# THE PROBLEM:
In the records below, find the line with "Click the .NET icon beside aspnet-core filter" and the line with "The width and"; return exactly those lines and every line between them.

# PROVIDED ENTRIES:
┌──
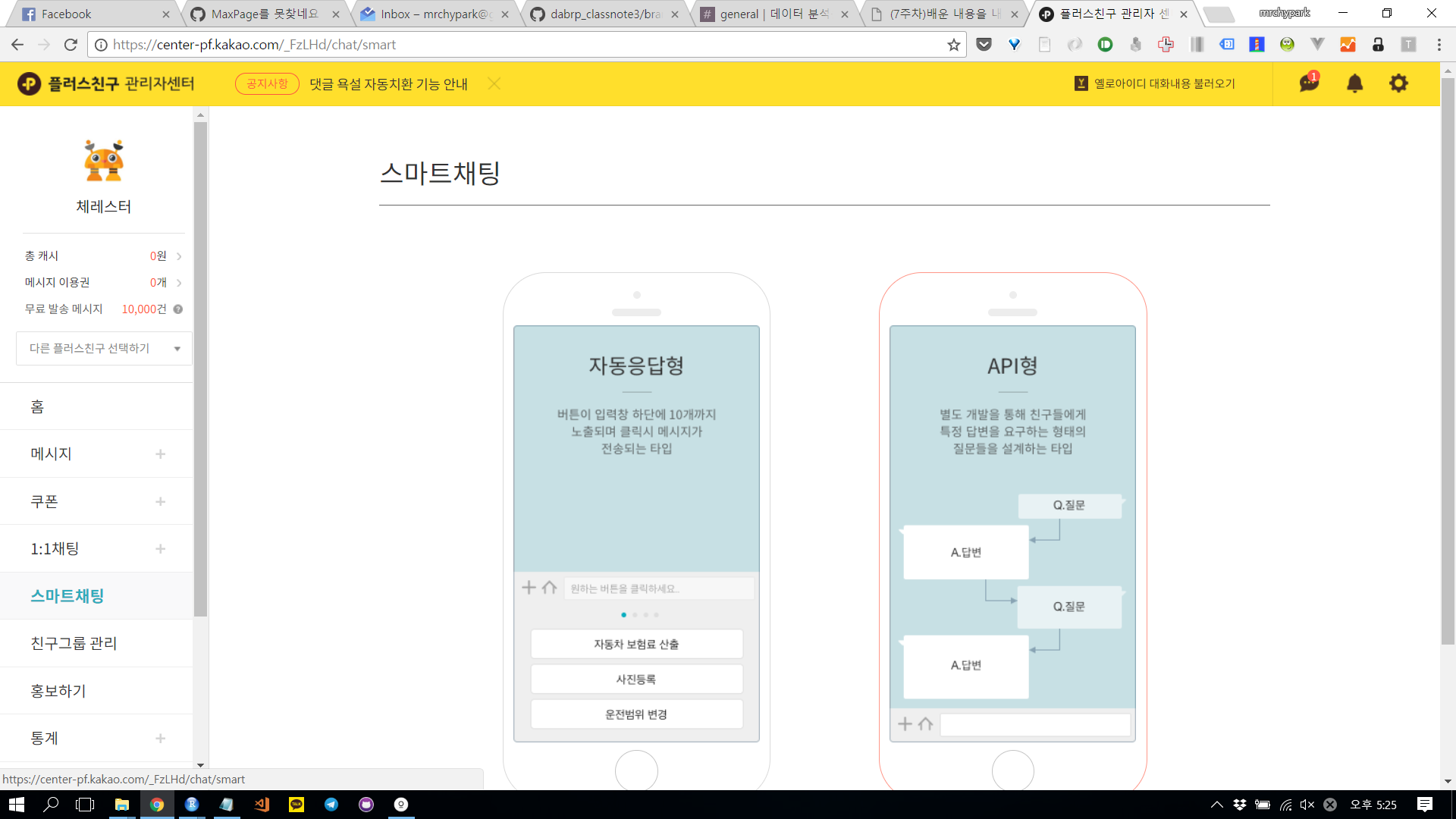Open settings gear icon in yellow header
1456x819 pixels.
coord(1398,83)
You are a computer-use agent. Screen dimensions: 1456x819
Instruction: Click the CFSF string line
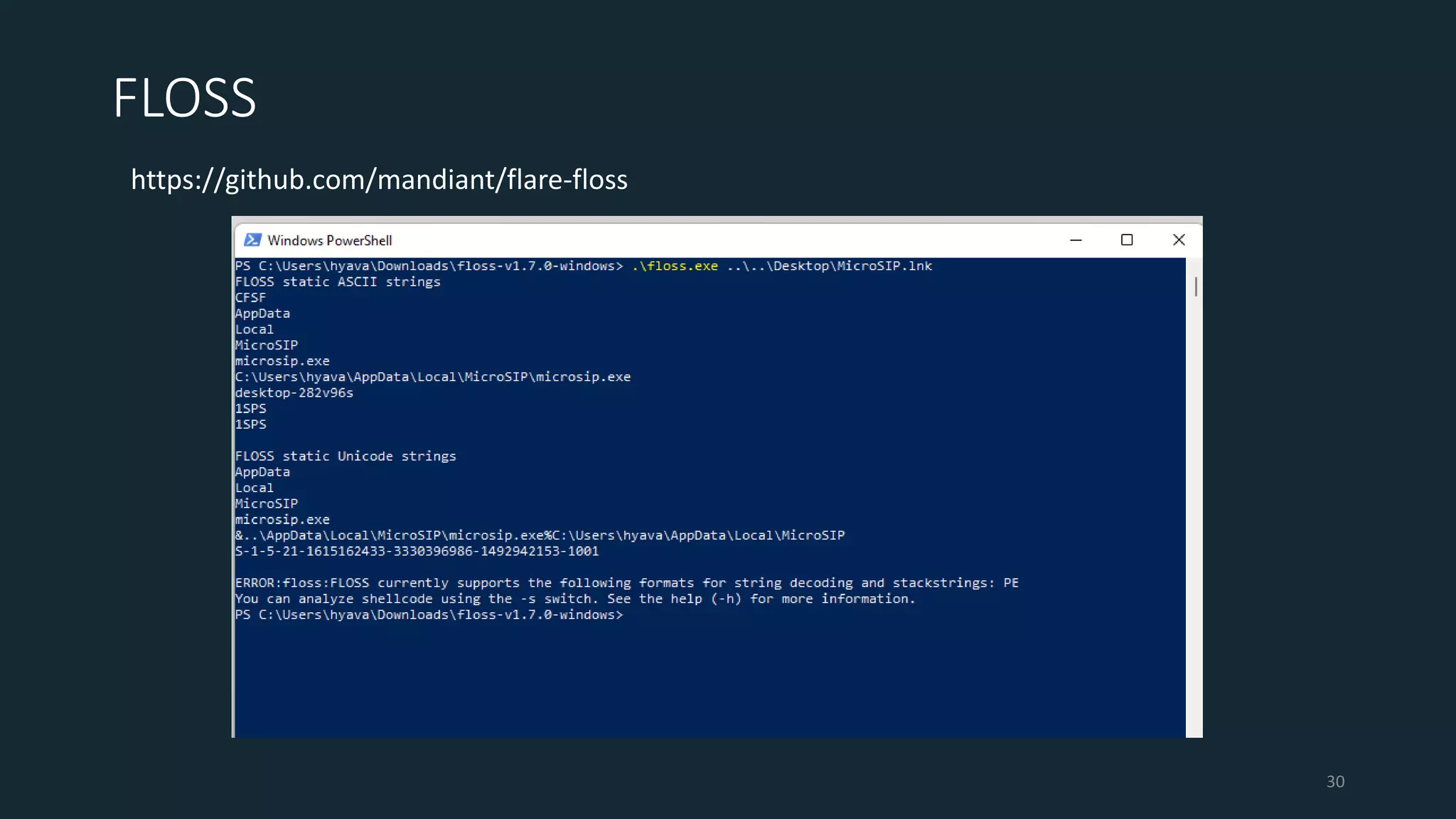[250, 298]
└──
┌──
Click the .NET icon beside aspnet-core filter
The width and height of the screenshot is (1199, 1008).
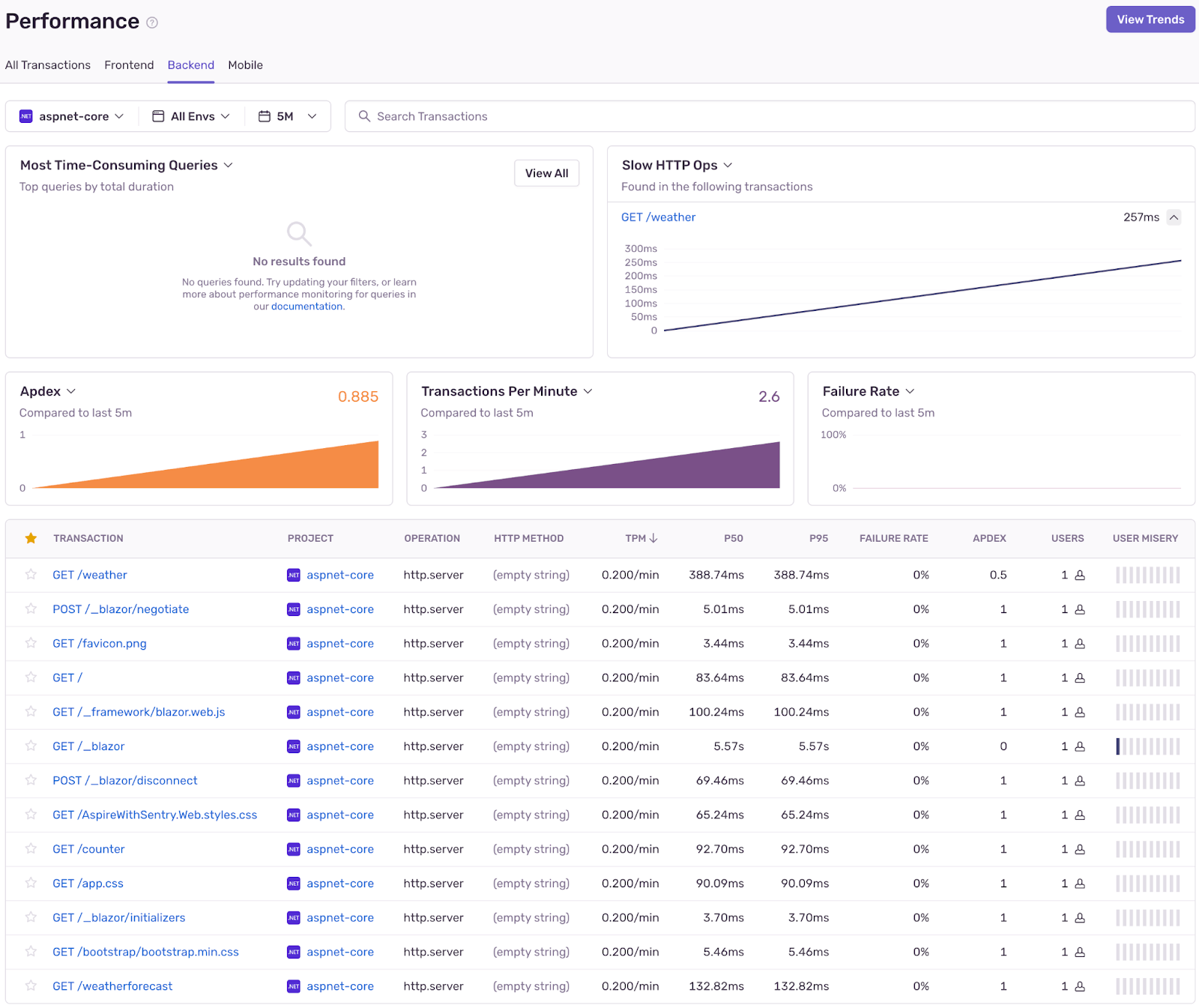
└──
┌──
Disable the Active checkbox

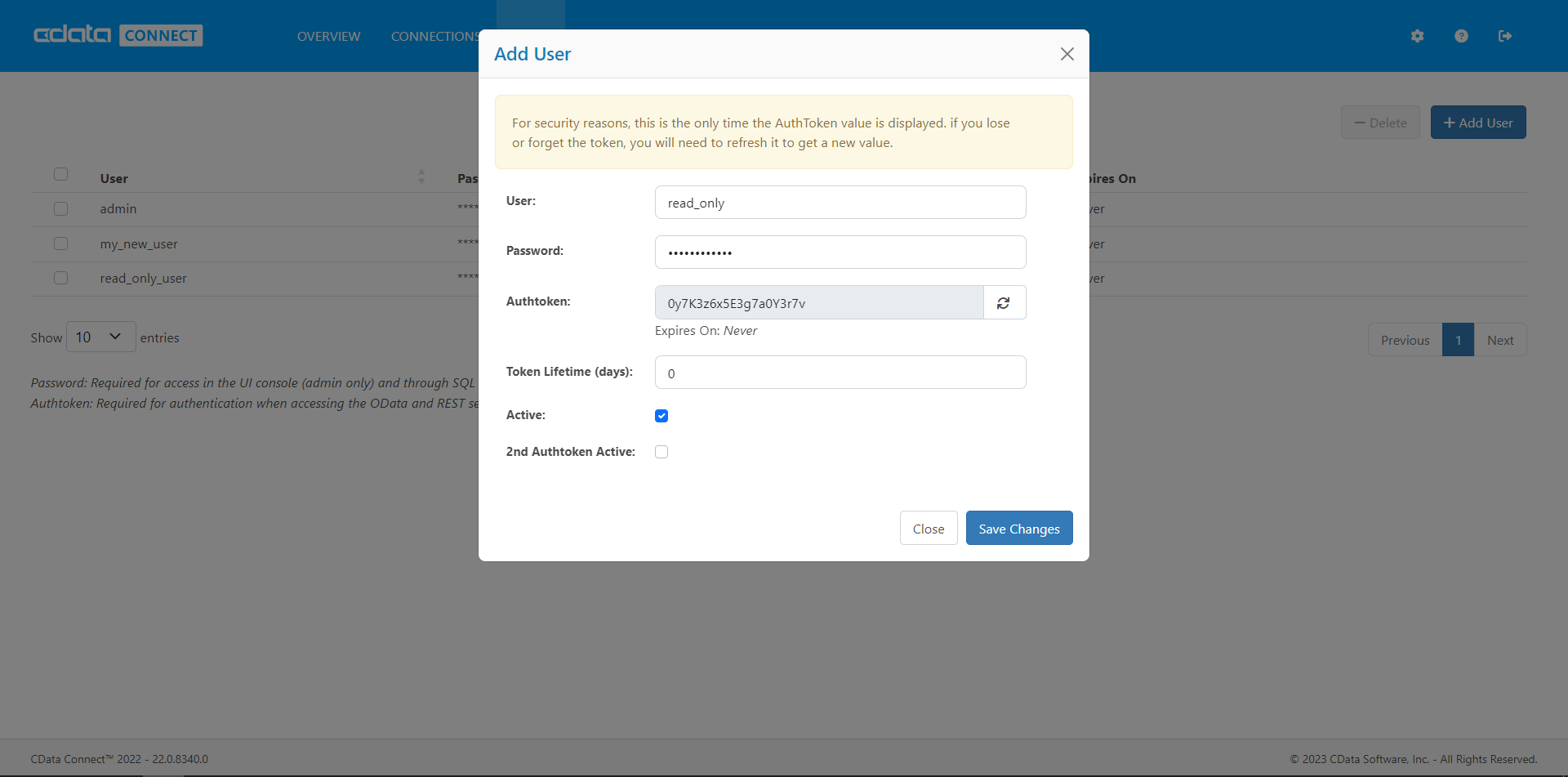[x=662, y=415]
└──
# SOLUTION TO THIS PROBLEM:
Click the .NET icon beside aspnet-core filter
The width and height of the screenshot is (1199, 1008).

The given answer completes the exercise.